When asked what my burning issues were at the Leonardo Day in Prague last week, I tried to described the patterns have witnessed at CEMA and Srishti in particular, and Bangalore and India more generally.
First, I said that Leonardo would become a more robust network by cultivating inputs from the other 2/3 of the world that was not represented in the room. This may require publishing and doing outreach in languages other than English and French, actively engaging partners in non-western countries and to provide publishing opportunities by making manuscript formats appropriate to knowledge production around the world.

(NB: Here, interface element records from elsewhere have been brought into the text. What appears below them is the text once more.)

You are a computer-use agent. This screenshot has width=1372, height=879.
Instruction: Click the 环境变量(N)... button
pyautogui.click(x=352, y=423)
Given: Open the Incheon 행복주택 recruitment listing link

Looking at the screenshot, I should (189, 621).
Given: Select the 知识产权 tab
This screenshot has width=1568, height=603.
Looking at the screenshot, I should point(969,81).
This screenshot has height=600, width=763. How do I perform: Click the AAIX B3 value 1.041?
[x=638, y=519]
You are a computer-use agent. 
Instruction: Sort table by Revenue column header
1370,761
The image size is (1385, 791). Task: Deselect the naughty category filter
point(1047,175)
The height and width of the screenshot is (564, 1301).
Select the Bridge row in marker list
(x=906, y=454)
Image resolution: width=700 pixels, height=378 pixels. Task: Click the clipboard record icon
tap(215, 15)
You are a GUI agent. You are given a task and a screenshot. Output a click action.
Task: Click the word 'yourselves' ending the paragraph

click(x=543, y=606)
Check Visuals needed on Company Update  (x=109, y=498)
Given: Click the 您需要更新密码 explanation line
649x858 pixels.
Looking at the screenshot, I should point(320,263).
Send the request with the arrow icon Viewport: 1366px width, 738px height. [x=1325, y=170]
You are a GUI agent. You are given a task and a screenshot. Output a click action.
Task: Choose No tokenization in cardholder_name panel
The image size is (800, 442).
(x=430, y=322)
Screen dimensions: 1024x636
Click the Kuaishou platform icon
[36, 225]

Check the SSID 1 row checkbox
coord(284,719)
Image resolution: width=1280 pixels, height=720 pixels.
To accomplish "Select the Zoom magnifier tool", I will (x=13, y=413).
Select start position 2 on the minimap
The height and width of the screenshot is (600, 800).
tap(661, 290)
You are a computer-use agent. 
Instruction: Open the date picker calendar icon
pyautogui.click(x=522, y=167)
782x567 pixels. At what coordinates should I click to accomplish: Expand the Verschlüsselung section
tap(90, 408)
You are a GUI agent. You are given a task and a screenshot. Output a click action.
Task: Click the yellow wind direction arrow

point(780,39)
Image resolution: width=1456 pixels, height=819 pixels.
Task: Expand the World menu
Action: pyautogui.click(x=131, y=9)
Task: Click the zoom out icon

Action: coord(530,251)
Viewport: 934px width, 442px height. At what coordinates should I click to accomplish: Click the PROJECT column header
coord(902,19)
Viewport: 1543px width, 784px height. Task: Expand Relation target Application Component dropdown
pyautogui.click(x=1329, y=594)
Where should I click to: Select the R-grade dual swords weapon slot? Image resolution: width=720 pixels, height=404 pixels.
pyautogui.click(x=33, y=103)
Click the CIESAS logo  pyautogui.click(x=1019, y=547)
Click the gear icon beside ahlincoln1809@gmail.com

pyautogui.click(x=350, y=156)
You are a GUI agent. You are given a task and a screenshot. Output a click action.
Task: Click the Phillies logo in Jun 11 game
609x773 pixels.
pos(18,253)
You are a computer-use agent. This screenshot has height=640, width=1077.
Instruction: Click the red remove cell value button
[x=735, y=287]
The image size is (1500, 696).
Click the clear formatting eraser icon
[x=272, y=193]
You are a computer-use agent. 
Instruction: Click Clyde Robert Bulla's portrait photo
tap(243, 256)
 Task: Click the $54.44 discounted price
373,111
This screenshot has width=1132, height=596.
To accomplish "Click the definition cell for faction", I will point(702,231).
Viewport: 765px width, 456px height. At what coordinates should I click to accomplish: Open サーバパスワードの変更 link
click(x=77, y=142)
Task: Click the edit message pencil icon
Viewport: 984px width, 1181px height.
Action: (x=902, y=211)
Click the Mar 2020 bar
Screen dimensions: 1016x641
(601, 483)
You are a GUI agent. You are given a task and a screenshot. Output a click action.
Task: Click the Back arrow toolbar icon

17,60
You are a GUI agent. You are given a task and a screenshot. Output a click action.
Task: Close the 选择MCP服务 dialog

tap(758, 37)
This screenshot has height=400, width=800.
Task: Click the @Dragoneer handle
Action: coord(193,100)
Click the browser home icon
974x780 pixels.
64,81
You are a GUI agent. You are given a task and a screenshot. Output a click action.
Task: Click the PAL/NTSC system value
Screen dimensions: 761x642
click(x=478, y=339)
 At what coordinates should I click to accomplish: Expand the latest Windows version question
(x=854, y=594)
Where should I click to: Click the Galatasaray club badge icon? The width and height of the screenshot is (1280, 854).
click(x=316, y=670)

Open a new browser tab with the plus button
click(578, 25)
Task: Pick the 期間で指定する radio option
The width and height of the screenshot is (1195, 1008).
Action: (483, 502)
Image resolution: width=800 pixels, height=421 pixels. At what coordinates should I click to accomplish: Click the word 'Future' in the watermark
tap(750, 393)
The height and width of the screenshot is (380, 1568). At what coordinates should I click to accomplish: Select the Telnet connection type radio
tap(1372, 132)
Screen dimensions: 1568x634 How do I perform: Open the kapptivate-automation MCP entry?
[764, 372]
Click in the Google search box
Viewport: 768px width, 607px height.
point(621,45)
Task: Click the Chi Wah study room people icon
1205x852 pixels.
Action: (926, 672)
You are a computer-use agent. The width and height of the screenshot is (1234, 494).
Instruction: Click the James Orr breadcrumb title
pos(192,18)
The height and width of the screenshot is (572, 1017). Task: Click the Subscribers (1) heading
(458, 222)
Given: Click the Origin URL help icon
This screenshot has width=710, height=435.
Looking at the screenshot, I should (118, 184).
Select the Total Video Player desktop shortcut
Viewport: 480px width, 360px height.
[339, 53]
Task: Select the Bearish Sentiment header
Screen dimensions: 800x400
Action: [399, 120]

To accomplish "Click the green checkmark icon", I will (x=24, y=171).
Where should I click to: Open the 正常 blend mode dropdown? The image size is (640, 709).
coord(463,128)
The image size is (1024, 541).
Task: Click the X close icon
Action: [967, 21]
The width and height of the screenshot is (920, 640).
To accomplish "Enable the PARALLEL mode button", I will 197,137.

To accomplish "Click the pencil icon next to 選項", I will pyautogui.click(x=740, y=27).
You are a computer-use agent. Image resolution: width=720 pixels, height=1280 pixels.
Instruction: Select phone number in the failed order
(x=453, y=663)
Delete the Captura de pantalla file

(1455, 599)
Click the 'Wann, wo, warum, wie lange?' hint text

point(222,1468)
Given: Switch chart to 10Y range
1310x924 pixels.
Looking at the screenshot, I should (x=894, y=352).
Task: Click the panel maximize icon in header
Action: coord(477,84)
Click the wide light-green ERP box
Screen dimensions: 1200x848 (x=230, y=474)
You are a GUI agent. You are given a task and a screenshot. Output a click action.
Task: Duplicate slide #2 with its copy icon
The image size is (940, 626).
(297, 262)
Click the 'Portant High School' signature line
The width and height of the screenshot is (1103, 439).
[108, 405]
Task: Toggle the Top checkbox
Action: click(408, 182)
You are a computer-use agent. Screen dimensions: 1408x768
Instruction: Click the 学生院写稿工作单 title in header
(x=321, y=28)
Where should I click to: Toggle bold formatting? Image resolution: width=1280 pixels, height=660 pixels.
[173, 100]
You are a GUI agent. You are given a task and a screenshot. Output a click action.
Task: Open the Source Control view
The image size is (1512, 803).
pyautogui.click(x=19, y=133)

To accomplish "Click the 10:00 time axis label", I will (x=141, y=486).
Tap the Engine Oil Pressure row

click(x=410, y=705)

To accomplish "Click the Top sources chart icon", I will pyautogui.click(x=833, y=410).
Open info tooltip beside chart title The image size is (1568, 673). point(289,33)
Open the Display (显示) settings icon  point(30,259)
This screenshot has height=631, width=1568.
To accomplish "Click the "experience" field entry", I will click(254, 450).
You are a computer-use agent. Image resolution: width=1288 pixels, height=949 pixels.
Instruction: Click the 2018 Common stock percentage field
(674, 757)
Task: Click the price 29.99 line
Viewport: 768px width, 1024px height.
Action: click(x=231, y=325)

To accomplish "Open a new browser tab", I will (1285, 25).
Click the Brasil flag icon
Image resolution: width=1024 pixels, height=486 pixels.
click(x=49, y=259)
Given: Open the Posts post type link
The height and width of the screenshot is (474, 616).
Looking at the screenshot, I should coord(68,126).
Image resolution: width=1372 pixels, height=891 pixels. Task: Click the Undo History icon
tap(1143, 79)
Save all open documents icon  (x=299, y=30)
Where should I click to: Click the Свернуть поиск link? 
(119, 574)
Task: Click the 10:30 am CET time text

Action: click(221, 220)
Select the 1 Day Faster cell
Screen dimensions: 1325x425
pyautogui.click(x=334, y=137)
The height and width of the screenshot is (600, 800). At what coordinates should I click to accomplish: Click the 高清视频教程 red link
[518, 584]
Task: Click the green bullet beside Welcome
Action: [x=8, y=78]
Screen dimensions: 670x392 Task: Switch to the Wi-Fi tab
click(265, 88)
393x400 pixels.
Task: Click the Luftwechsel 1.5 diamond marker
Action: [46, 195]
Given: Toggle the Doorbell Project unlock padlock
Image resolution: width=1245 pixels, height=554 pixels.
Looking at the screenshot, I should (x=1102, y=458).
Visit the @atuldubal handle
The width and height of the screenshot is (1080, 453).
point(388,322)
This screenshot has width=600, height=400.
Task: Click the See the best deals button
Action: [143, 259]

I was excited to see that Leonardo now has a forum called Transactions which “s a section in the printed journal Leonardo that publishes fully refereed papers in a fast track to disseminating key new results, ideas and developments in practice.” This format may be particularly useful to young scholars, or scholars who are publishing their work outside of their home country for the first time.
Next I made a plea that the network take into account the many ways of knowing the world and create opportunities for critical and rigorous engagement and publication of diverse epistemologies. This may sound like the very mandate of Leonardo, but at times it does not seem to be the case.
I challenged the audience to think about how inter and transdisciplinary work could be valued in emerging economies that tend to value the hard sciences and engineering, and where the humanities and the arts may have even less sway in academia than they do in the West. How can Leonardo hybridize their values with the burgeoning new media, art & science, and art AS research scenes that are forming in the emerging economies?